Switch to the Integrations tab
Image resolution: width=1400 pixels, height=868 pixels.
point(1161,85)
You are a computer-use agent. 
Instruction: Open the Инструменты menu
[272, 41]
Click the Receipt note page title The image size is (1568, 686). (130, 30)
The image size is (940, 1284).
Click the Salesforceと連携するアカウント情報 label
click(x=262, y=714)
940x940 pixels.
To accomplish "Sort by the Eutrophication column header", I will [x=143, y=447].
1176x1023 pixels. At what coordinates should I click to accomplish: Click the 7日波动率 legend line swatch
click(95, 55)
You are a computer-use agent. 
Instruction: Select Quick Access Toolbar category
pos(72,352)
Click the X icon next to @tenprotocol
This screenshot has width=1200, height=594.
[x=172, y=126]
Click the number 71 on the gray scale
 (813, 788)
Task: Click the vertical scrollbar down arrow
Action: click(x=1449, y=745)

******************************

Swap "computer-use agent" for "screen-control agent" everywhere in the records above, and write all of them out again with nothing else changed.

Switch to the Integrations tab
Image resolution: width=1400 pixels, height=868 pixels.
point(1161,85)
You are a screen-control agent. 
Instruction: Open the Инструменты menu
[272, 41]
Click the Receipt note page title The image size is (1568, 686). (130, 30)
The image size is (940, 1284).
Click the Salesforceと連携するアカウント情報 label
click(x=262, y=714)
940x940 pixels.
To accomplish "Sort by the Eutrophication column header", I will [x=143, y=447].
1176x1023 pixels. At what coordinates should I click to accomplish: Click the 7日波动率 legend line swatch
click(95, 55)
You are a screen-control agent. 
Instruction: Select Quick Access Toolbar category
pos(72,352)
Click the X icon next to @tenprotocol
This screenshot has width=1200, height=594.
[x=172, y=126]
Click the number 71 on the gray scale
 (813, 788)
Task: Click the vertical scrollbar down arrow
Action: click(x=1449, y=745)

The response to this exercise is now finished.